For the broader business case for selling wholesale on Shopify, see the Shopify B2B guide for Canadian manufacturers and wholesalers and our B2B commerce services. This post focuses on the features themselves.
02. Company Accounts
Company accounts are the foundation of Shopify B2B. Instead of selling to an individual customer, you sell to a Company, and the company is the structure everything else hangs from.
A company account has three levels. The Company is the business itself. Locations are the different addresses or branches that company orders for, each able to have its own shipping details and assigned pricing. Contacts are the individual people at the company who place orders, each with their own login and permission level. This means a single wholesale customer can have a head office and three regional branches, with five different buyers across them, all ordering against the same negotiated pricing and terms, with each order correctly attributed.
What company accounts give you
- A business-level relationship rather than scattered individual customers
- Multiple buyers per company, each with their own login
- Multiple locations with their own addresses and pricing
- Permission levels controlling who can order and who can manage the account
- Order history and pricing tied to the company, not one person
This structure is why a real wholesale operation cannot run well on standard consumer accounts. A buyer who leaves the company should not take the account with them; a new buyer should inherit the company pricing automatically.

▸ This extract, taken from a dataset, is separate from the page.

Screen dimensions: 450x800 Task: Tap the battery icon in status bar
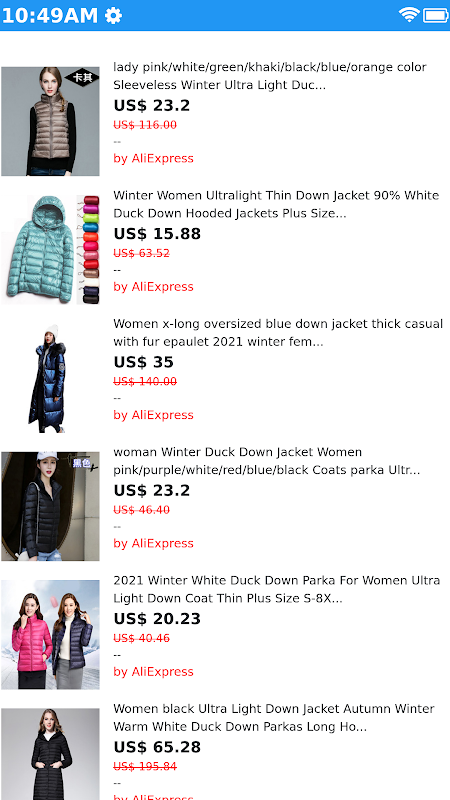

Company accounts handle this correctly.
03. Catalogs and Customer-Specific Products
Catalogs control what a company can see and buy. In Shopify B2B, a catalog combines a set of products with a price list, and catalogs are assigned to companies. This lets you show different products to different buyers.

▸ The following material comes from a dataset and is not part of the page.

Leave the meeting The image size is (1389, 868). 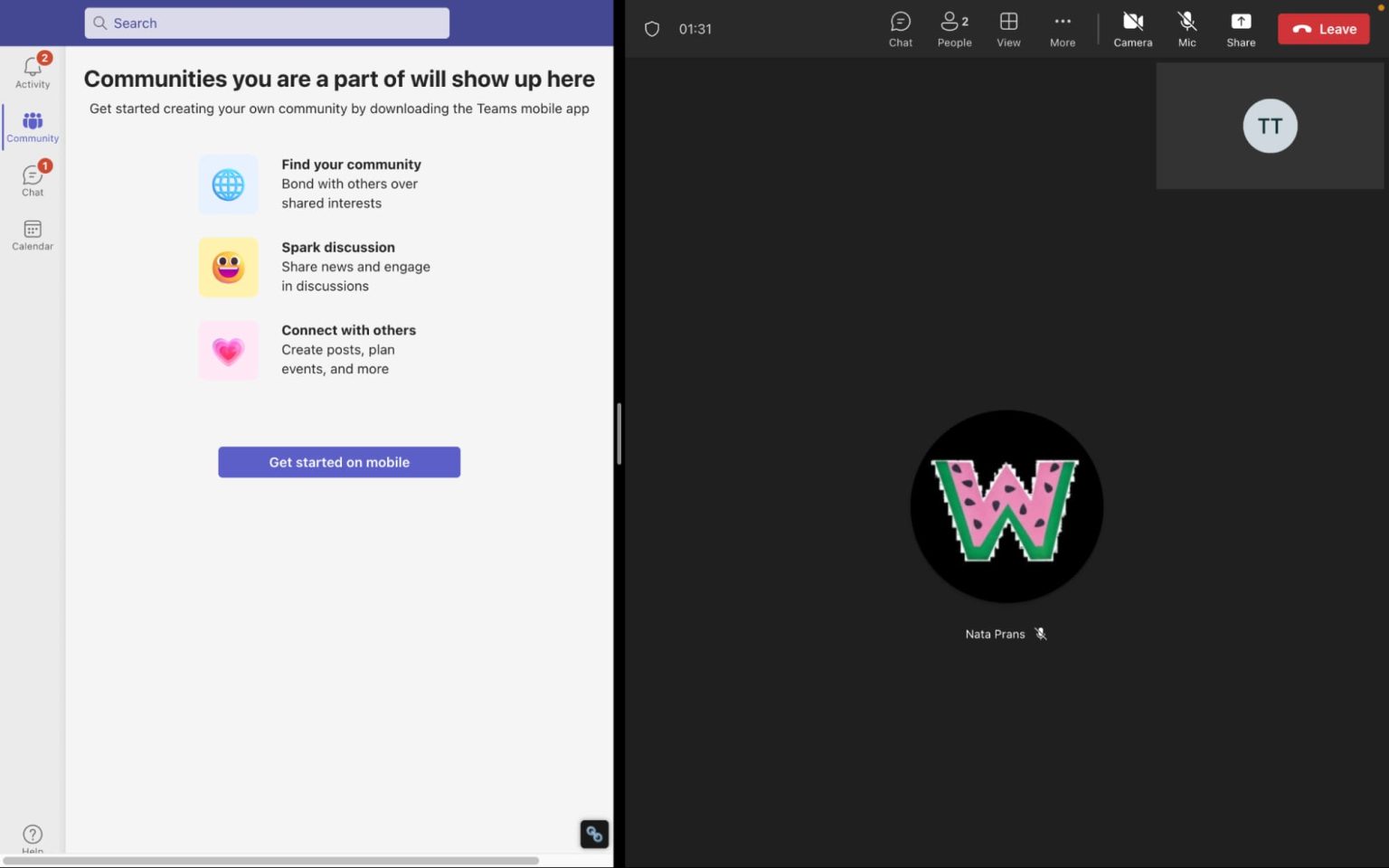click(1323, 28)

The practical applications are significant. You can restrict certain products to certain accounts, for example showing a premium or exclusive line only to qualifying wholesale partners. You can hide retail-only products from wholesale buyers and wholesale-only formats (like case packs) from retail. You can give a key account a custom catalog with negotiated products and pricing that no other buyer sees. The catalog is the mechanism that makes each company's storefront experience specific to their relationship with you.
Combined with company accounts, catalogs mean that when a buyer logs in, they see their products at their prices, not a generic catalog. This is a core part of what makes Shopify B2B feel like a real wholesale portal rather than a retail store with a discount applied.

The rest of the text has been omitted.